▸ To do
Reproduce only the lines that run from the line with "Instruction: Click the" to the last line of the material, both ends included, exactly as they appear.

+===+

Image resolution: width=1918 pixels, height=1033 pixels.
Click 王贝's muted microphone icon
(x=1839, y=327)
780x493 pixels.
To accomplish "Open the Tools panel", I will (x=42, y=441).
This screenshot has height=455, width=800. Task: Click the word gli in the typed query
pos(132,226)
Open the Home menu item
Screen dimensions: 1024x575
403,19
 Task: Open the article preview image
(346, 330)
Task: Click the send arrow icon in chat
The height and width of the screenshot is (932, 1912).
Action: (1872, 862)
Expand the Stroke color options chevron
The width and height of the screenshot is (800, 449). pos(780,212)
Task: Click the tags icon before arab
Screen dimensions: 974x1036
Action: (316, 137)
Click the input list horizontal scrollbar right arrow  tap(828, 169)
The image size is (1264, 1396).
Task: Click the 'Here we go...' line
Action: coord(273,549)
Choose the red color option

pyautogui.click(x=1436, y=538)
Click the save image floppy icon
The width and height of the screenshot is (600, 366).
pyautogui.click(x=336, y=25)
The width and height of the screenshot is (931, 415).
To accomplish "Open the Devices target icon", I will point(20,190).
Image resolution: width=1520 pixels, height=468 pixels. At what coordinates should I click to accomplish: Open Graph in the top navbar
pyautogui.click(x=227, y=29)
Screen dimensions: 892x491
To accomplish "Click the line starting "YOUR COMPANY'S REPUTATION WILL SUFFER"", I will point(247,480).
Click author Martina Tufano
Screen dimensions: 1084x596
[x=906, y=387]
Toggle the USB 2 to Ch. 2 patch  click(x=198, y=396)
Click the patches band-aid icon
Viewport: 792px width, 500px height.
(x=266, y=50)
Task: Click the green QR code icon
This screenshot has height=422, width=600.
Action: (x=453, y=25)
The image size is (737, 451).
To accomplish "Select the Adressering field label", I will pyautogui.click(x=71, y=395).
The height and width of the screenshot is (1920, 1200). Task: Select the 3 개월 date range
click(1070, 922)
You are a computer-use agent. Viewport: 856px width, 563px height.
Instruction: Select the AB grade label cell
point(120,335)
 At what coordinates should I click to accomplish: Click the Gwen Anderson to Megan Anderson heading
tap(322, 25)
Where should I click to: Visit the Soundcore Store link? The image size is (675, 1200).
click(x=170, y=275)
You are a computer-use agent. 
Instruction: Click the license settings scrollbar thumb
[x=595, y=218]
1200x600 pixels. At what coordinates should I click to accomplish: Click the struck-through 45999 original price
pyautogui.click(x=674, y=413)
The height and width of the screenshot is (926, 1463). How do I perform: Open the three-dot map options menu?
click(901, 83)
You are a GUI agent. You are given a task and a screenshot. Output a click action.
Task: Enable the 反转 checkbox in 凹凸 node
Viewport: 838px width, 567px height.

+===+

▸ Answer area
Instruction: Click the license settings scrollbar thumb
[x=595, y=218]
1200x600 pixels. At what coordinates should I click to accomplish: Click the struck-through 45999 original price
pyautogui.click(x=674, y=413)
The height and width of the screenshot is (926, 1463). How do I perform: Open the three-dot map options menu?
click(901, 83)
You are a GUI agent. You are given a task and a screenshot. Output a click action.
Task: Enable the 反转 checkbox in 凹凸 node
Viewport: 838px width, 567px height.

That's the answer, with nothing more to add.